The scheme depicted in
Figures 3.1
and
3.2
, it should be noted, also clarifies when decision makers will
avoid
making overly-optimistic assessments of their ability to make accurate selection decisions. In particular, decision makers may be immune to the “illusion of validity” in domains in which they are not shielded from the subsequent performances of those they rejected. Sometimes our decision to reject someone comes back to haunt us. Baseball executives who underestimate a player’s potential and trade him to another team do not remain blissfully unaware of their misjudgment: The mistake becomes apparent when the player returns as an opponent and torments his former team. Similarly, talent scouts in the music industry are often haunted by the meteoric rise to fame of someone they thought “didn’t have it.” Research has shown that decision-makers’ assessments of their abilities are fairly well-calibrated in domains such as these in which “the cream always rises to the top” and the decision maker becomes aware of his or her mistakes.
14
The scheme depicted in
Figures 3.1
and
3.2
is really quite general, and applies not only to the evaluation of selection criteria, but to the assessment of policy more generally. A fundamental difficulty with effective policy evaluation is that we rarely get to observe what would have happened if the policy had not been put into effect. Policies are not implemented as controlled experiments, but as concerted actions. Not knowing what would have happened under a different policy makes it enormously difficult to distinguish positive or negative outcomes from good or bad strategies. If the base rate of success is high, even a dubious strategy will seem wise; if the base rate is low, even the wisest strategy can seem foolish. Returning to baseball for just a moment, this idea explains why late-inning “relief” pitchers tend to make or break managers’ careers. If a manager without a good reliever goes to his bullpen late in the game and his team’s lead is squandered, the fans bemoan his decision to change pitchers.

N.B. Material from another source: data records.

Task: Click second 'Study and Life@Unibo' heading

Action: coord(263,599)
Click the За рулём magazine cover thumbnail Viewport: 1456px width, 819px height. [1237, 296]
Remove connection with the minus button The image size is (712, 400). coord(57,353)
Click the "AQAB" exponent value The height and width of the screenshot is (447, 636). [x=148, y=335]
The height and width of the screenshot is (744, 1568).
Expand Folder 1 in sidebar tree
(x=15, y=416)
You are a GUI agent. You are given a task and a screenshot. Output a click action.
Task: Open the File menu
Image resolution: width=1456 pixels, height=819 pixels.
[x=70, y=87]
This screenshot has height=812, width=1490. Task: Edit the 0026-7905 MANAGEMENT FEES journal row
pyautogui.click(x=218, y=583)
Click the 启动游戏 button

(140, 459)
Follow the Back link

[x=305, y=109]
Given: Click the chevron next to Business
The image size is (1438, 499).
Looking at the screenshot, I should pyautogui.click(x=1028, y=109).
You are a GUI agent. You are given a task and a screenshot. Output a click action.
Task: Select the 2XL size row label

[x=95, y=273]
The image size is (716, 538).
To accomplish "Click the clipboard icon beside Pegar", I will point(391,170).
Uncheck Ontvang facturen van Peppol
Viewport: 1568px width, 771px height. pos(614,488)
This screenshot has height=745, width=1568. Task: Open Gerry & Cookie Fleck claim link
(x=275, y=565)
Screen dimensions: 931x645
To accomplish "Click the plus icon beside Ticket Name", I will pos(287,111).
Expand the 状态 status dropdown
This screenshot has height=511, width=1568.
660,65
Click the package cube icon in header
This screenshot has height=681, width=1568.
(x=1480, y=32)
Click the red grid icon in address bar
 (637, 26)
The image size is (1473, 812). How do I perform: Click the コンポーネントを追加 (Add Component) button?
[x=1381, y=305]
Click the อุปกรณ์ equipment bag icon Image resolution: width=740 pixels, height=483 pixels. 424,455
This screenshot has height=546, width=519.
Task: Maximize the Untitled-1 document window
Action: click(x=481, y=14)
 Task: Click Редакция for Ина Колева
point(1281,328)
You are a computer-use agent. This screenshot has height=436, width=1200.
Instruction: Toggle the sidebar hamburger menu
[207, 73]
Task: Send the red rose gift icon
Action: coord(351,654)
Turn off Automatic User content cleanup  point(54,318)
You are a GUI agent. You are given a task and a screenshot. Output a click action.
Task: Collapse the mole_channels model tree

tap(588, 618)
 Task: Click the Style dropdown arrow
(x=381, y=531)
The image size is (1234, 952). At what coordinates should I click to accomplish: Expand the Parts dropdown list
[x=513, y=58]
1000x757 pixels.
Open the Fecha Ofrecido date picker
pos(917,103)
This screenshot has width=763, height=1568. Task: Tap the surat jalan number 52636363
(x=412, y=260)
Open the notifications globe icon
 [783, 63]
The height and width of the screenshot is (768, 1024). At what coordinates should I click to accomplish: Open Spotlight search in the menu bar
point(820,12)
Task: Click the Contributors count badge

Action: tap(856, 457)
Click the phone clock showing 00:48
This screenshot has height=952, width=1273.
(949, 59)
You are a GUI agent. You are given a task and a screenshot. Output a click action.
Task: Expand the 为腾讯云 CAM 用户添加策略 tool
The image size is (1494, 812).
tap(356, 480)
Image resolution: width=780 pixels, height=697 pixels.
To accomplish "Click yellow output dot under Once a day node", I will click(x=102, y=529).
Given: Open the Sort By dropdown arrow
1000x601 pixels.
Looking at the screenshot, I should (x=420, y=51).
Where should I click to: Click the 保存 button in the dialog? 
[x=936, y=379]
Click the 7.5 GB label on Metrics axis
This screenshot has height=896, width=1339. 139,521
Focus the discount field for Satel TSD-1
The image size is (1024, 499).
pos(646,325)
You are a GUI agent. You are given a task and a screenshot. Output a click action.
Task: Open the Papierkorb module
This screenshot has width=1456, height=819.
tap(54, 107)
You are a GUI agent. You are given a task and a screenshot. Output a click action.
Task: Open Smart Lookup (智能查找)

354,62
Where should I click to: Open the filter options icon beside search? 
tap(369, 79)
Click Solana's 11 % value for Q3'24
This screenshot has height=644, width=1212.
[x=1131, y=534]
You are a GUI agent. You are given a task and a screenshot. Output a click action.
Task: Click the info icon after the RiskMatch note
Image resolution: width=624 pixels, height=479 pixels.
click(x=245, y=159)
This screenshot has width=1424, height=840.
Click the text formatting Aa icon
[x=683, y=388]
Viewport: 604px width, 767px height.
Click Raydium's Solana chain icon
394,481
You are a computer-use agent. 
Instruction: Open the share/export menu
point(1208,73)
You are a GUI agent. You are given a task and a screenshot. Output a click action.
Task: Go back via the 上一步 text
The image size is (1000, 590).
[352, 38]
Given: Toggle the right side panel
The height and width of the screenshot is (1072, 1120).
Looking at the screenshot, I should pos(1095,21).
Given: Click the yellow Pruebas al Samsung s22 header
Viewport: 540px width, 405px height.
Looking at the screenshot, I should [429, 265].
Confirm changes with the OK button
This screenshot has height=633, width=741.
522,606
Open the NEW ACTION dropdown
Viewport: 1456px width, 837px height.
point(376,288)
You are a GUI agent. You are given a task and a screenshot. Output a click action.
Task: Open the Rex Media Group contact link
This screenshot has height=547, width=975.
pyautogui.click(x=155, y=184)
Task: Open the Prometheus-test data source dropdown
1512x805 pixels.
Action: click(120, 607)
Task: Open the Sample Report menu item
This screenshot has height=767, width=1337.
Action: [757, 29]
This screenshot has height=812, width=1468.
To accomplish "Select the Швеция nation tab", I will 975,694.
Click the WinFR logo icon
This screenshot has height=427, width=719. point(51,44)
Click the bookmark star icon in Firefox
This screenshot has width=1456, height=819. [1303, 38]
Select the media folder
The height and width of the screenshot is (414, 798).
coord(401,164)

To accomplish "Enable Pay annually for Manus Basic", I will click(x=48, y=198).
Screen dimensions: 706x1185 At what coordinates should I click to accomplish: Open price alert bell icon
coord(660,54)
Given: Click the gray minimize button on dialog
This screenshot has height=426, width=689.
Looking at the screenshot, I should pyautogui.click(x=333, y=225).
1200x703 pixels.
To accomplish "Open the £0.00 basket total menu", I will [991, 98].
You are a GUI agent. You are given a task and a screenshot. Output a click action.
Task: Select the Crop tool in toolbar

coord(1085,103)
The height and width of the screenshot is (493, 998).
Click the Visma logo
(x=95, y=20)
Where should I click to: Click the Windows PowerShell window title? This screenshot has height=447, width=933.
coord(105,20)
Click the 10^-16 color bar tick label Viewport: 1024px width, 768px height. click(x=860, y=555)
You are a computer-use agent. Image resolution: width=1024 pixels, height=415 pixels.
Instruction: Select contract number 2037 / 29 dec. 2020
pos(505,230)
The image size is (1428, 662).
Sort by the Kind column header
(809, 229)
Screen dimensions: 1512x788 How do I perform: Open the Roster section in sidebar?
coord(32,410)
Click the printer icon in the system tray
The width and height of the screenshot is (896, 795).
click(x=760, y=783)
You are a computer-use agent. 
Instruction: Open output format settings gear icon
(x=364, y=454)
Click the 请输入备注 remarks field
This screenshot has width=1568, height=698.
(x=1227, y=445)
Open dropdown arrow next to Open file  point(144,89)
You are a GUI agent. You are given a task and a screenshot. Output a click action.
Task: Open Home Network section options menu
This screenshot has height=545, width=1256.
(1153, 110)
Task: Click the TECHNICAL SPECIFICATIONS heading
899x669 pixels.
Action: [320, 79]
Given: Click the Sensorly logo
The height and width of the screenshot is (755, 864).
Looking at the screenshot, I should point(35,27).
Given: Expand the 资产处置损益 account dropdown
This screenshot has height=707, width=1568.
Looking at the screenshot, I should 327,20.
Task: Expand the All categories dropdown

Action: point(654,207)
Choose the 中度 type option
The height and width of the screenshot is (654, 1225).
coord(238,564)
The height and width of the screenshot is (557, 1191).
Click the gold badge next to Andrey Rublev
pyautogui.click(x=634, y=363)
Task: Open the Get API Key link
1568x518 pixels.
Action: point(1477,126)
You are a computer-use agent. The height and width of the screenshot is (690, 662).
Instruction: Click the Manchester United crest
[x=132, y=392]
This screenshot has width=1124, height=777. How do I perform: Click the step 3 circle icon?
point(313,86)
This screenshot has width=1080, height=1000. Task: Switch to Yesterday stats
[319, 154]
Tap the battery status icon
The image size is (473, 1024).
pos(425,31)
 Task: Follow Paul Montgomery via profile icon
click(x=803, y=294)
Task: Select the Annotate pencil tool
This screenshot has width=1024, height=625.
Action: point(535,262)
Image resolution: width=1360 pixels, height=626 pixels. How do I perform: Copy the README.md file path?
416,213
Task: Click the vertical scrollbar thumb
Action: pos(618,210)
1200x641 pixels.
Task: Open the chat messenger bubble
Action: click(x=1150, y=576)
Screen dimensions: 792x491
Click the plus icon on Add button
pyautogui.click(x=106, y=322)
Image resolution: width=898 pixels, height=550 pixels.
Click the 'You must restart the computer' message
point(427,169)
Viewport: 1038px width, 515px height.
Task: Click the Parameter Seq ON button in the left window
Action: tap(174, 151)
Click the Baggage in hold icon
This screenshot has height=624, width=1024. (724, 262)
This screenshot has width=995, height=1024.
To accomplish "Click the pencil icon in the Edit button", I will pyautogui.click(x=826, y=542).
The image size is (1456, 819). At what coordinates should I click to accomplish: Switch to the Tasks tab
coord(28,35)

If, mindful of his ineffective bullpen, he leaves a tiring pitcher in the game too long and loses, he is criticized for that too. It is hard to look good when you only have two options and both of them are bad.
Figure 3.2
Information Commonly Available for Assessing the Relationship Between Initial Selection and Subsequent Performance
Selection Criterion
This idea is illustrated even more clearly by considering a specific policy that is widely viewed as a fiasco—the United States’ military intervention in Viet Nam. The actions taken there were clearly disastrous: After the loss of more than 50,000 American lives and incalculable devastation to Southeast Asia, Viet Nam now exists as a unified, communist country. However, it is interesting to speculate about what lessons we would have learned and whether we would have been any more pleased with the outcome had we employed a different strategy. At least from the standpoint of the Democratic Party that was then in power, a non-interventionist strategy might have been equally disastrous. A unified, communist regime would exist in Viet Nam, a Democratic administration would be saddled with the “loss” of Southeast Asia to go with the party’s earlier loss of China, the right wing in the United States would be enormously strengthened, and important lessons about the limits of our military power would not have been learned, leaving us to lose American lives in some other theater of the world. Had we pursued a non-interventionist strategy, in other words, we might be terribly dissatisfied with
that
outcome and wish we had acted more forcefully. Sometimes the deck is just stacked against us and any policy is likely to produce unsatisfactory results. That can be hard to see, however, when only one policy can be implemented.